The pressing crisis in mental health care brought together more than 125 physicians, public officials, and patient advocates this week for the Massachusetts Medical Society’s 2013 Annual Public Health Leadership Forum, “Mental Health: Achieving Parity in Principle and in Practice.”
“Since the passage of our health care insurance reform law in 2006, Massachusetts has been a national leader in health care access. But despite these gains, access to mental health care services has continued to lag. That should concern all of us,” said MMS President Richard Aghababian, MD, in his welcoming remarks.
The forum, now in its ninth year, featured faculty presentations from physicians, policymakers, economists and educators. It was moderated by Harold Cox, associate dean, Boston University School of Public Health.
Jeffrey Wisch, MD, acting chief of Hematology/Oncology at Newton- Wellesley Hospital, spoke about patient advocacy in the face of a mental health care system that is “unequivocably broken.”
“Triage systems don’t work. The confusion and isolation for family members is remarkable. There is no discharge planning of coordinated care,” said Dr. Wisch, describing his frustrated efforts to help a severely depressed 19-year-old family member. “We don’t see these problems with medical patients.”
Kathryn Power, Regional Administrator for the federal Substance Abuse and Mental Health Services Administration, offered historical and political context on a mental health care systems that had evolved quote separately from the modern medical infrastructure.
The Massachusetts health care reform law, passed in August, requires insurers to comply with federal laws to demonstrate federal mental health parity laws. Mental health is considered an “essential” condition that must be insured under new federal rules, set to go into effect in 2014. These changes, Power said, will have a dramatic impact on patients.

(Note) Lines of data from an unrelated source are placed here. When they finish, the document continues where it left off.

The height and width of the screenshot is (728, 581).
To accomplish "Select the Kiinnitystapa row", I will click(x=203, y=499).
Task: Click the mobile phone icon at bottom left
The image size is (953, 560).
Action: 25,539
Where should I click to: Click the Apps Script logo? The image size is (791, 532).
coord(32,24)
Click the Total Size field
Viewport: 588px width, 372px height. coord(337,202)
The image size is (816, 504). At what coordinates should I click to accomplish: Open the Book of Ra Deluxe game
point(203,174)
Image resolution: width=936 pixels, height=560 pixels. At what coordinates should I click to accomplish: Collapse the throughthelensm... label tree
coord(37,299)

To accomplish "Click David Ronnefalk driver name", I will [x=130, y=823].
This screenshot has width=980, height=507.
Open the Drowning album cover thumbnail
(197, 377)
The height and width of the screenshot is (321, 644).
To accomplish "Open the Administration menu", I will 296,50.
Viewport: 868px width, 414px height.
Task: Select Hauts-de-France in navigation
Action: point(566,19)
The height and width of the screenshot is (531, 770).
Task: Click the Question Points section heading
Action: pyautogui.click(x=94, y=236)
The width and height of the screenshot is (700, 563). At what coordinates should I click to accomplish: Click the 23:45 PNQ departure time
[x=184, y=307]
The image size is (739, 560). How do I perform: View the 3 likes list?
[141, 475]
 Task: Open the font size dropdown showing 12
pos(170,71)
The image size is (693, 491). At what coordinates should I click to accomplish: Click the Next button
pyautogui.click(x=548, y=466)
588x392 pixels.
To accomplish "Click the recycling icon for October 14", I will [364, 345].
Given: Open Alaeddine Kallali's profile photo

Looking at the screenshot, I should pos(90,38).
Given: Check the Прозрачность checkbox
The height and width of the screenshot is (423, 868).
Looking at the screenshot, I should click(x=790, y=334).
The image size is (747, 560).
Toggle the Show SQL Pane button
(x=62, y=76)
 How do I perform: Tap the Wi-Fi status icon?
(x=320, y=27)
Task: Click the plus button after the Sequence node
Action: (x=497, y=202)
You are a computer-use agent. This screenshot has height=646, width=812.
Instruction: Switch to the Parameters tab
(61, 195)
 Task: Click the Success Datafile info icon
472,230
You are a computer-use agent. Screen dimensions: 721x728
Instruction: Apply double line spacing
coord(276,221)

Suicide now kills more people annually than traffic accidents and HIV combined, Power said. “No other medical condition is so prevalent, yet lacking in resources,” she said.
The coverage expansion, expected next year, will affect more than 60 million Americans, said Harvard University Medical School Economist Richard G. Frank, another forum presenter. It has the potential to be the most significant public health development since the establishment of Medicare in 1965, he said.
Until then, the disproportionate burden of caring for mentally ill patients will continue to fall on hospital emergency departments, said Mark Pearlmutter, M.D., chair and vice president of Emergency Network Services at Steward Health Care.
Studies show that on average in Massachusetts, more than 100 patients are “boarding,” or waiting in a hospital emergency room at any given time, often for many hours or even days, for a mental health placement.
This is costly, inefficient, and poor care, Pearlmutter said. “We call this boarders without doctors,” he said.
The forum also featured Peter Metz, MD, professor of psychiatry and pediatrics at University of Massachusetts Medical School, who spoke about advances in children’s mental health systems, and National Alliance on Mental Illness Medical Director Ken Duckworth, MD, who spoke about the mental health needs of teens.
At the start of the forum, MMS presented its Henry Ingersoll Bowditch Award for Excellence in Public Health to Linda Sagor, MD. Dr. Sagor, director of the Division of General Pediatrics at UMass Memorial Health Care, was honored for her pioneering work in addressing the unmet medical needs of Massachusetts children in foster care.